What has the response of African states been to the Panama Papers? The Economic and Financial Crimes Commission of Nigeria declared that it would investigate the nationals implicated in the scandal. Despite the existence of legislation enabling the prosecution of parties involved in the illegal use of offshore accounts, months of silence ensued, and after much protest, the Nigerian government eventually announced the names of prominent individuals to be prosecuted. Instrumental in this achievement were the concerted efforts by the Nigerian civil society which demanded that strong action be taken against those individuals with financial dealings in secretive jurisdictions.
It is interesting to note that before the data leaks such as WikiLeaks and the Panama Papers put a spotlight on offshore accounts, Nigeria and Kenya had already prohibited the use of foreign banking accounts by public officials in their respective Constitutions. Although Nigeria has disclosed the names of the individuals who will be prosecuted, there are no known prosecutions, intended or otherwise, relating to the Panama Papers in Kenya.
The South African Code of Conduct for Public Servants on the other hand, does not forbid the use of foreign banks by public officials and a proposed amnesty for those who declare their financial interests in offshore accounts, makes no distinction between voluntary disclosures to be made by public officials and individuals not in public service. There are also no known prosecutions in South Africa, relating to the Panama Papers or the holding of offshore accounts and companies. African responses have largely focused on individuals in public service and little attention has been placed on the role of corporate entities in IFFs and tax evasion.

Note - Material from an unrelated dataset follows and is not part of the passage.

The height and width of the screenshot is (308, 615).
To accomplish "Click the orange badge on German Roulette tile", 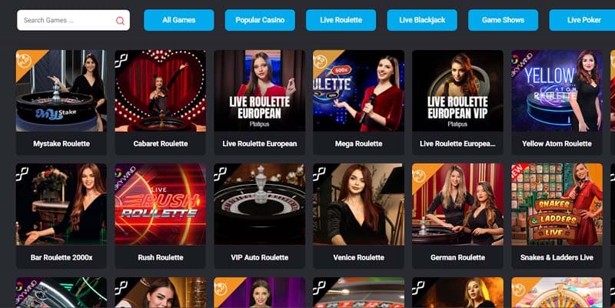I will pyautogui.click(x=421, y=173).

The Panama Papers not only confirmed the losses that the continent suffers as a result of IFFs but also brought to light the existence of IFFs in other commercial industries. Tour operator agencies and companies operating in Southern and Eastern Africa have found themselves embroiled in the Panama Papers scandal; with at least 30 offshore Safari companies revealed to have been incorporated through Mossack Fonseca. Many of these companies are officially registered in the British Virgin Islands while their daily operations continue from Southern and East African countries such as Zimbabwe, Namibia, Botswana, Tanzania and Kenya.
Like the extractive industries, tourism is a major contributor to the economies of African countries. In 2014, tourism on the African continent contributed $798 million, with a total GDP input of 10.5%. The total number of jobs supplied by this industry in 2014, amounted to 543,500, which accounts for 9.2% of Africa’s jobs. Tourism is not only a major contributor to the GDP but is also a key foreign exchange earner as many tourists bring foreign currencies. In countries with weak financial controls, foreign currencies can more easily be channeled out to tax havens than the local currency. The inability to adequately control forex can impact a country’s balance of payments and adversely affect the viability of import and export markets.
Despite the devastating revelations brought forth by the Panama Papers, few African countries have taken decisive action with regard to the investigation, prosecution and subsequent recovery of assets of individuals and corporations linked to the Panama Papers.
At the regional level, the African Union’s (AU) Advisory Board on Corruption issued a statement to the effect that each country should conduct its own investigations into the persons mentioned in the Panama Papers. Although the AU Advisory Board on Corruption has the mandate to advise and develop disciplinary and investigation procedures for corruption and related offences in the public service, with the exception of a call for investigations, no guidelines for the investigation and prosecution of public officials linked to the Panama Papers have been issued. The inconsistent and often lax responses to the Panama Papers across the continent indicates the need for the harmonization of standards.
The Mbeki Panel Report on illicit financial flows in Africa highlighted that IFFs, organised crime and money laundering are negatively affecting the African continent’s ability to develop. The billions of dollars syphoned out of Africa’s reserves could be used for education, healthcare and other basic provisions, yet civil society in the countries most affected by IFFs, money laundering and tax evasion are not vocal about these serious impediments to sustainable development. In order to curb this major stumbling block to development, African states must take responsibility for the regulation and monitoring of funds transferred to offshore and secretive jurisdictions.